Прежде чем говорить о самом деле, надо бы понять слово или хотя бы только, услышав его, удивиться, почему Церковь называет такое дело таким словом — наследием от нечестивейшей для нее, «бесовской» мистерии бога Диониса. «Бесы, узнав через иудейских пророков о скором пришествии Господа, поспешили изобрести басню о боге Дионисе, дабы распространить ее среди эллинов и других народов, там, где, как знали они, поверят этим пророчествам: бог Дионис, будто бы растерзанный на части, вознесся на небо», — учит св. Юстин Мученик в середине II века и, может быть, сам учению своему ужасается. [691] Но вот, вопреки этому, Церковь величайшую святыню свою, искупительные страдания Богочеловека, называет тем же словом, каким в дохристианских таинствах названы страдания «бога-беса»: «Страсти», πάθη. Между «растерзанием» Вакха, diaspasmos, и «распятием Логоса» устанавливают связь, хотя бы только от противного, не одни еретики-гностики, [692] но и такие православные учителя Церкви, как св. Климент Александрийский: «Вечную истину видит и варварская и эллинская мудрость в некоем растерзании, распятии, — не в том, о коем повествует баснословие Дионисово, а в том, коему учит богословие вечного Логоса». [693]
Если прав Гераклит: «Логос прежде был, нежели стать земле»; [694] прав Августин, что «христианство было всегда, от начала мира до явления Христа во плоти»; [695] прав Шеллинг, что «всемирная история есть эон, чье содержание вечное, начало и конец, причина и цель — Христос»; и если мы верно угадали тайну Востока и Запада — того, что миф называет «Атлантидою», Откровение — «допотопным», а наука — «доисторическим» человечеством, — откинутую назад на все человечество, в мистерии-мифе о страдающем Боге, тень Христа, —
это есть тень будущего, а тело во Христе (Кол. 2, 17);
если все это верно, то Церковь, соединяя в слове «Страсти», πάθη, passio, свой совершенный религиозный опыт с предчувственным опытом всего человечества, поступило с божественной мудростью.
Так же удивительно, и, кажется, только от двухтысячелетней привычки мы и этому уже не удивляемся, — что Церковь, считая греховною всякую «страсть», а святым — лишь «бесстрастие», не побоялась назвать величайшую святыню свою «Страстями».
Что такое «страсть»? Крайнее во всем духовно-телесном существе человека напряжение воли. В слабых, не очень страстных желаниях человек знает, или думает знать несомненно, что желает себе добра, а не зла, все равно в чем — в низшем ли наслаждении, физическом, или в высшем духовном блаженстве; знает, что хочет не погубить, а спасти душу свою.
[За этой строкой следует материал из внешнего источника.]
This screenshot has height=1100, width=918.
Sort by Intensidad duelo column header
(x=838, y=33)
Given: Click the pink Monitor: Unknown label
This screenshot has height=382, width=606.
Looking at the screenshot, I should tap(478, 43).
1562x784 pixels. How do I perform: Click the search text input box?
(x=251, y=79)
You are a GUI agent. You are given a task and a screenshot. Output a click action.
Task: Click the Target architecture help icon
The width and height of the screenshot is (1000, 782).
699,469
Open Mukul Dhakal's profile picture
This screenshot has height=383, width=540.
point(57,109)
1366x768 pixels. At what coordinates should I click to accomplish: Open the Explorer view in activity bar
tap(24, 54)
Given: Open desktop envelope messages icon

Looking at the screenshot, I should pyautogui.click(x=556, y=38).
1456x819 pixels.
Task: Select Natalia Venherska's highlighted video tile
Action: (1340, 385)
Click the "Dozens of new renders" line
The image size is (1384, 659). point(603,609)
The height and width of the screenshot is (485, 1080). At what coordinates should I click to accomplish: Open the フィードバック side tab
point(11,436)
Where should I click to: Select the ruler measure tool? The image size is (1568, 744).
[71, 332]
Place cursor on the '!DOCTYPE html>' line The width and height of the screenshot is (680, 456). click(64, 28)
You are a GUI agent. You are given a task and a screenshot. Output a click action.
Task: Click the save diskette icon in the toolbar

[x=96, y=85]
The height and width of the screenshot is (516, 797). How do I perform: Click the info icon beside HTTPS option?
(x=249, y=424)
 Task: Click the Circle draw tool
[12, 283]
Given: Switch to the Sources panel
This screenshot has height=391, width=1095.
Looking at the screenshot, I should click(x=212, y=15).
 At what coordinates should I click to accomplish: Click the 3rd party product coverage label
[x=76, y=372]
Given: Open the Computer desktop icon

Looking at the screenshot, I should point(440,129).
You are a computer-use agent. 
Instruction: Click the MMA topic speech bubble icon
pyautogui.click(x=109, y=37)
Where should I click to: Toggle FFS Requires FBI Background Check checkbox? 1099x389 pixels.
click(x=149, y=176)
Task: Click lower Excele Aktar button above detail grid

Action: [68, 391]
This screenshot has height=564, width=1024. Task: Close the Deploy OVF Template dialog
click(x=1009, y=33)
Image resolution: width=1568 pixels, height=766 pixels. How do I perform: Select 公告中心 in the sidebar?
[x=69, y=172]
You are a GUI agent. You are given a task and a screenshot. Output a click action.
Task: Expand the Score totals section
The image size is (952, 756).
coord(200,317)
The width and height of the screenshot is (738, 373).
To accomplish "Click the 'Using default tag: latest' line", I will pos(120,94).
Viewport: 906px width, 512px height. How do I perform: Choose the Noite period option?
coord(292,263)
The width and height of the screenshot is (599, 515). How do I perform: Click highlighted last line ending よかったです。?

Но по мере того, как напряжение воли растет, желание становится все более страстным, — воля раздвояется, противоречит себе и противоборствует: человек все меньше знает, чего хочет себе, — добра или зла, блаженства или страдания, душу свою погубить или спасти, пока, наконец, на последних пределах страсти перестает это знать уже совсем. Воля в страсти у человека раздвояется так же, как у стоящего на краю пропасти, когда он хочет от нее бежать, спастись и броситься в нее, погибнуть. Здесь, на крайней точке страсти, с волей происходит нечто подобное тому, что с разумом, на той же крайней точке, — в логических противоречиях, антиномиях (конец — бесконечность пространства и времени, делимость — неделимость материи, свобода воли и необходимость), где разум сам на себя восстает, рушит свой собственный закон тождества, говорит одному и тому же «да» и «нет», как бы изнемогая в агонии, смертном борении с безумием. Та же агония постигает и волю в крайнем безумии страсти. Это всего очевиднее в сильнейшей из всех страстей — половой, где не только физическая боль становится иногда наслаждением для грубой похоти, но и духовное страдание — блаженством для нежнейшей любви; где одно с другим неразделимо смешаны, как два разделенные в корнях, а в верхушках сросшиеся дерева, так что любящий иногда не знает, чего хочет — ласкать или терзать любимую, умереть за нее или ее убить.